Maharashtra’s first IIM unveiled in Nagpur by CM Devendra Fadnavis

48230424.cms

Indian Institute of Management that the Narendra Modi government proposed last year was inaugurated by Maharashtra chief minister Devendra Fadnavis in Nagpur.
NEW DELHI: First of the six new Indian Institutes of Management that the Narendra Modigovernment proposed last year was inaugurated by Maharashtra chief minister Devendra Fadnavis in Naggpur on Sunday. 

It is Maharashtra’s first IIM and is being mentored by IIM Ahmedabad. It will start its first batch with 60 students from a temporary campus in Visvesvaraya National Institute of technology this week. 

“It’s a day when I can say that the dreams have come true, not just for me, but also for the people of Maharashtra,” Fadnavis said at the launch. “I must thank professor (Ashish) Nanda and IIM-A to agreeing to mentor IIM Nagpur. The need of the hour is to create human resources and to do that, we need great institutions,” he said. 

Nanda, director at IIM Ahmedabad, said the institute had volunteered to mentor the IIM to be set up in Maharashtra when the government proposed six new IIMs. 

“We wanted to take the learning and wisdom from IIM Ahmedabad, and implement some of the best practices of global business schools, but also wanted IIM Nagpur to evolve in its own unique way and develop its own identity in the field of management education,” he told ET. 

As many as 1,857 students who cleared CAT and met the cut off had expressed interest in studying at IIM Nagpur considering the opportunity to be mentored by the faculty members of India’s top business school. Out of those 60 were selected. The other new IIMs will come up in Vishakhapatnam (Andhra Pradesh), Bodh Gaya (Bihar), Sirmaur (Himachal Pradesh), Sambalpur (Odisha) and Amritsar (Punjab). 

Nanda said that while the location and infrastructure, which he referred to as ‘hardware’, was the easy part, putting together the ‘software’, or course content and curriculum, and student body was also important. He said the innovations could be grouped in two categories: “bringing students in closer touch with the industry, with more field based courses, and greater learning from the industry; and (offering) courses which were on the interface of traditional course offerings”. IIM Ahmedabad got its dean, programmes, Ajay Pandey, to take the overall leadership for IIM Nagpur, while its professors Chetan Soman and Pradyumana Khokle led the course design and offerings. 
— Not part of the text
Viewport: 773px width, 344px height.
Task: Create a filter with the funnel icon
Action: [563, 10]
The course content at IIM Nagpur will focus greatly on field immersion and industry projects. “There’s a greater focus on field exposure in the programme — not just in business, but in environment, agriculture, government and social infrastructure projects — accounting for a duration of two and a half months,” said Khokle. “Managerial approach can’t come in standard functional areas. 
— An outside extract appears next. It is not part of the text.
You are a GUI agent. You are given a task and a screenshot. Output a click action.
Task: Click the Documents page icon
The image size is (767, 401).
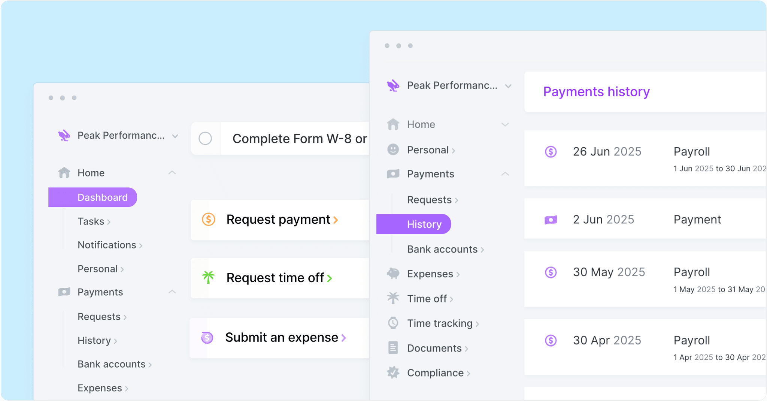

The courses are meant to enable decision making in a cross functional manner and people from different functional areas will come and teach these subjects,” he said. IIM Nagpur will have core courses in pricing, economic boundaries of the firm, decision making and new age organisations. At the end of the first term itself, students will work for two weeks on field immersion on both private and government and not for profit projects. This is different from the usual MBA programmes in which students go for industry training after trimester three. 

There is another immersion programme of two and a half weeks in the second term, and the students can interchange sectors among themselves. Field immersion would count for 25% of total assessments in the new MBA programme at IIM Nagpur. “Our commitment is for two to three years. We have a group of 7-8 competent faculty members. The advantage is that we were not just looking at full time faculty members,” said Khokle. Khokle and Soman met various faculty members and identified those interested in teaching in the early cohorts, and several teachers expressed interest.